Um orçamento bom para a reputação!
Por Eduardo Louro
Finalmente ouviu-se Paulo Portas falar do Orçamento. Não para nos dizer que as teses do Partido dos Contribuintes não conseguiram fazer vencimento. Tão pouco para falar do impacto do Orçamento na lavoura. E nem sequer para exaltar o Orçamento da libertação. Que agora é que é, agora que recuperamos a nossa soberania naquele 1640 de 17 de Maio, já podemos ser donos do nosso destino. E do nosso Orçamento…

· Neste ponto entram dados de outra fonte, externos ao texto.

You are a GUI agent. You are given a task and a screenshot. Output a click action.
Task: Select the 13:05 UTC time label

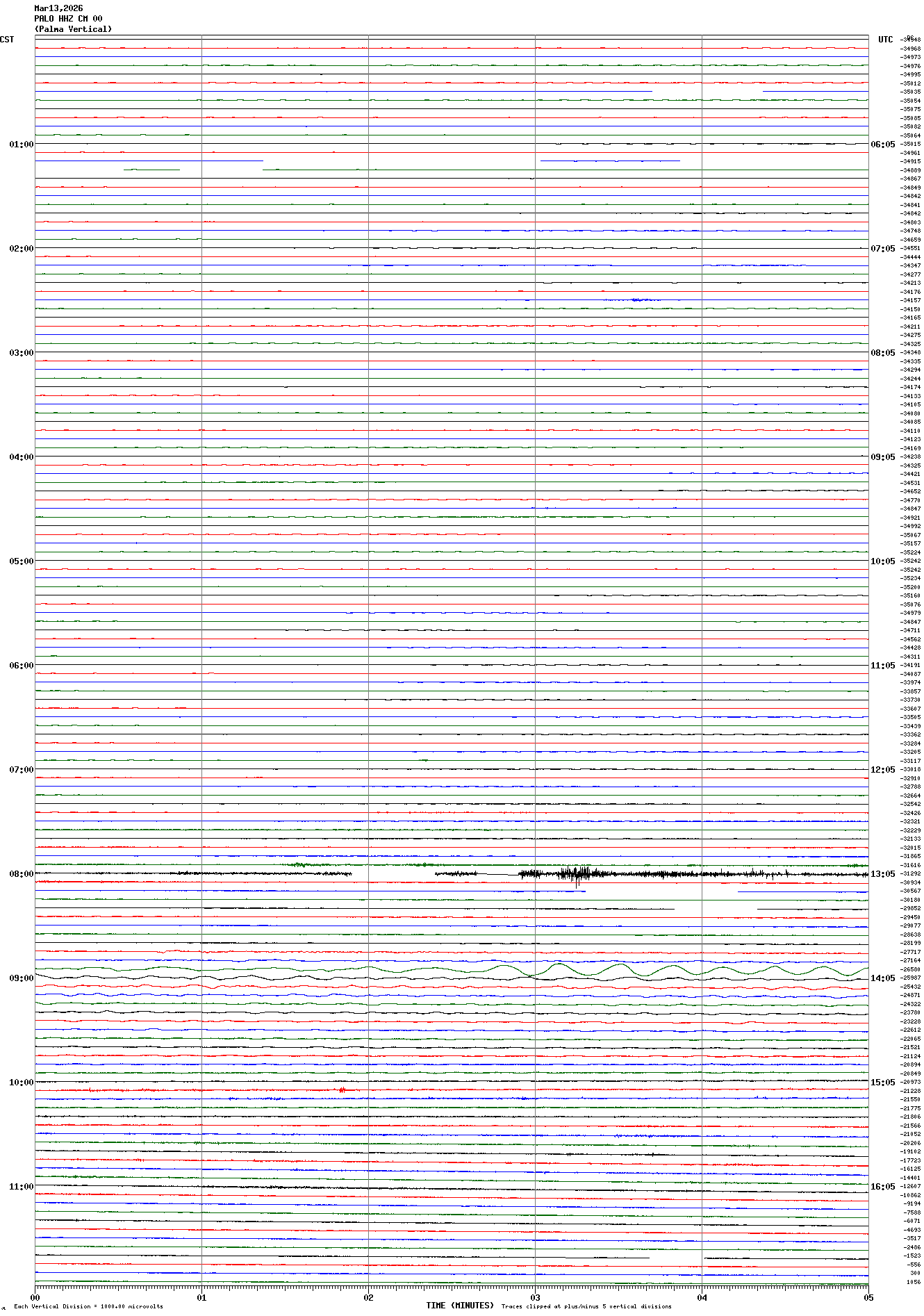[883, 874]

Nada disso, Portas falou para dizer que "o Orçamento para 2015 é financeiramente inédito". Fomos procurar no discurso a clarificação de tão brilhante conclusão e percebemos que é financeiramente inédito porque é a primeira vez, em 40 anos, que o Orçamento tem um défice abaixo dos 3%. Fomos mais longe, àprocura de descobrir ali algo da recuperação da nossa soberania, e percebemos que isso é o que de mais relevante o Orçamento tem, porque é essa a fronteira que separa os países com défice excessivo dos que deixam de tê-lo. E a conclusão final, verdadeiramente épica, está logo a seguir: "Não é bom para a reputação ter um défice acima!...
Falou tarde. Mas quando falou, falou. Bravo Paulo Portas!